The Political Student Assembly, in collaboration with the USC College Democrats and the Women’s Student Assembly, brought Sandra Fluke, the Democratic candidate for the California State Senate, to speak to students Monday evening for a discussion about the value of female leadership and Fluke’s experience in politics.
Fluke, who was the first in her father’s family to go to college, enrolled at Cornell University and took a women’s studies class, which she said changed her view of the way gender discrimination continues to play a role in society.
“College opened up my whole world to the career I wanted to have in social justice as an advocate,” she said.
Fluke first gained national attention as a law student at Georgetown University. She chose a career in law in order to better understand and work with those who faced adversity. While at Georgetown, Fluke became active with a group of students in calling for greater reproductive rights for women, using Georgetown’s poor contraceptive coverage as an example.
Congressional Republicans denied a Democratic bid for her to testify at a Feb. 16, 2012 hearing on a possible government requirement of employers to provide insurance coverage for birth control. The Democrats held an unofficial hearing a week later, and Fluke testified about the difficulty of obtaining contraception coverage at Georgetown.
On Feb. 29 of that year, Rush Limbaugh called Fluke a “sl-t” on his nationally broadcast radio show. He later apologized, but Fluke has chosen to remain in the public eye through her activism.
“In my final semester of law school, karma caught up with me, and my career changed rather abruptly,” Fluke said. “If you find the spotlight shining on you for one moment, you grab the microphone and start screaming.”
Since then, she has advocated for reproductive rights and affordable healthcare, and she is mounting a bid for California State Senate.

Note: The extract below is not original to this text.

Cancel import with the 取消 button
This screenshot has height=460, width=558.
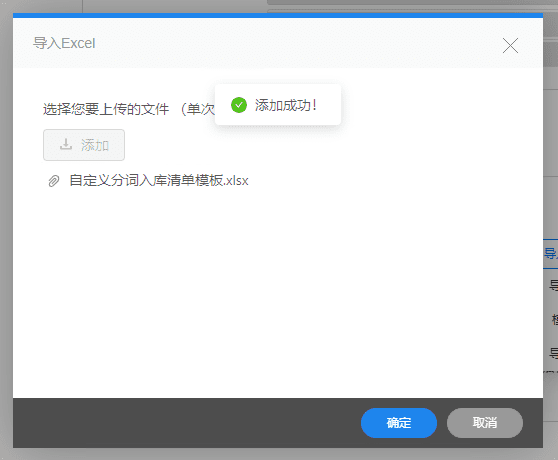tap(485, 423)
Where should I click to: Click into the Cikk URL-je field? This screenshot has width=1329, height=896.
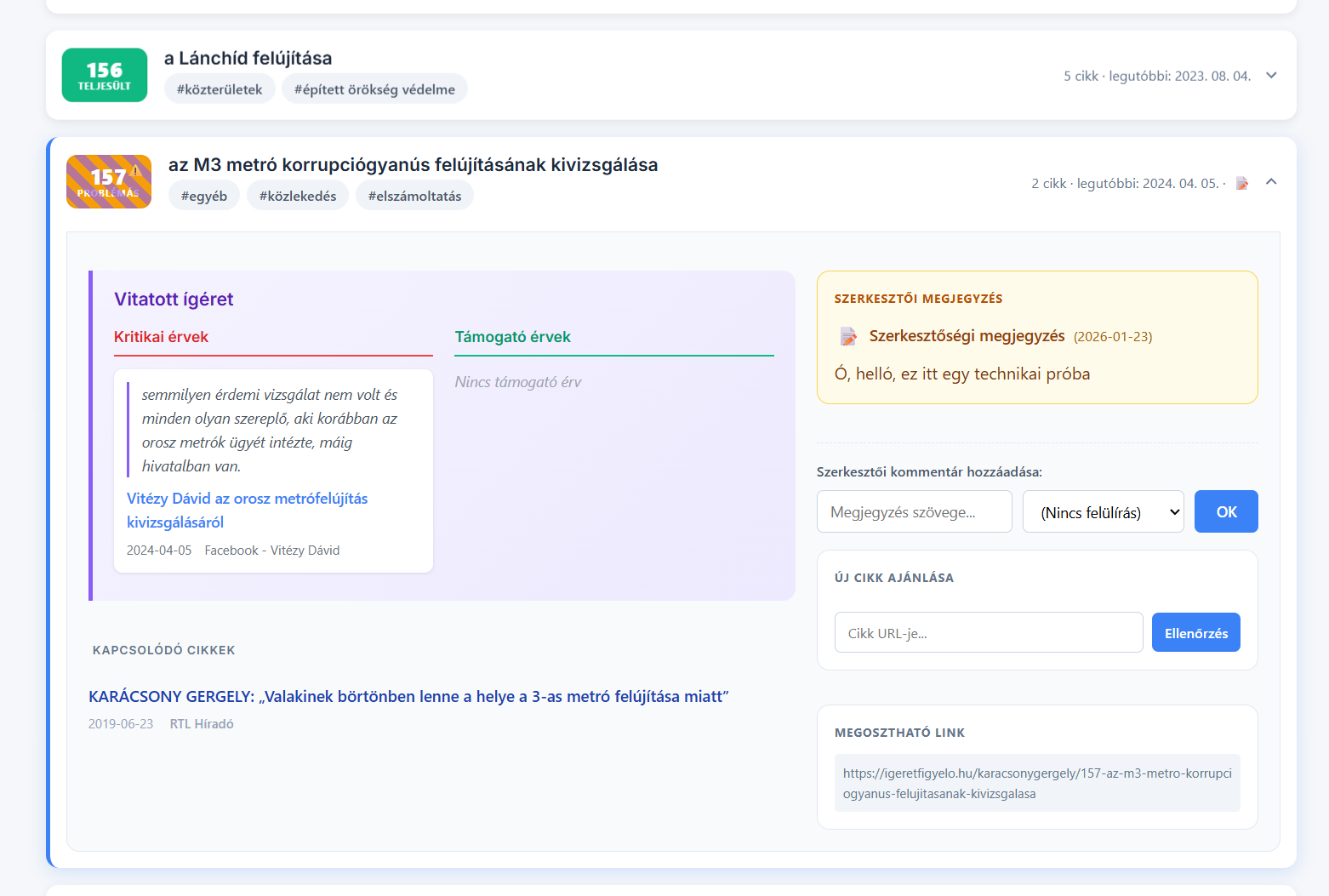(x=989, y=632)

Fluke remains focused on policy outcomes, and attributes some of Obamacare’s contraceptive protections to the activism and controversy that she and her peers generated at Georgetown.
“I’m not sure we would have the policy that we have in the Affordable Care Act if we didn’t have the attention generated by that controversy,” she said.
Fluke is also determined to increase the representation of women and other diverse groups in elected office.
“When I get into the Senate, I fully intend to immediately begin thinking, ‘Who else can I bring with me?’ My style is going to be kicking down the doors and bringing the community in,” she said.
Fluke describes her campaign as being funded by “average sized bank accounts,” with a mean contribution of around $250. She cites this as a reason why her campaign is part of the movement to bring diversity to Sacramento.
Fluke said the most significant challenge that California faces is Proposition 13, a ballot measure passed in 1978 that placed a cap on the real estate tax and required a two-thirds vote in both houses of the state legislature to ever increase taxes again. The proposition has severely limited how much the state can collect in revenue each year.
Fluke said the proposition has unfairly benefited companies at the expense of individuals and has hampered the government’s ability to raise revenue for important public works projects.
“It contains of tons of loopholes that benefit corporations,” she said. “It has put a stranglehold on our ability to fund important investments and cut off a lot of resources to things like public education, and it makes it very difficult for the legislature to have the flexibility that they need to have to change tax policy.”
Fluke plans to close tax loopholes that benefit corporations and make it easier to reform taxes in the future.
Logan Burkhead, a junior majoring in political science, said Fluke is an inspiration for student’s looking to become activists in politics.
“Fluke’s presentation thoughtfully articulated the importance of combining passion with an unabashed commitment to action,” he said. “She inspired students to make their own voices heard and to fight injustice in their own lives.”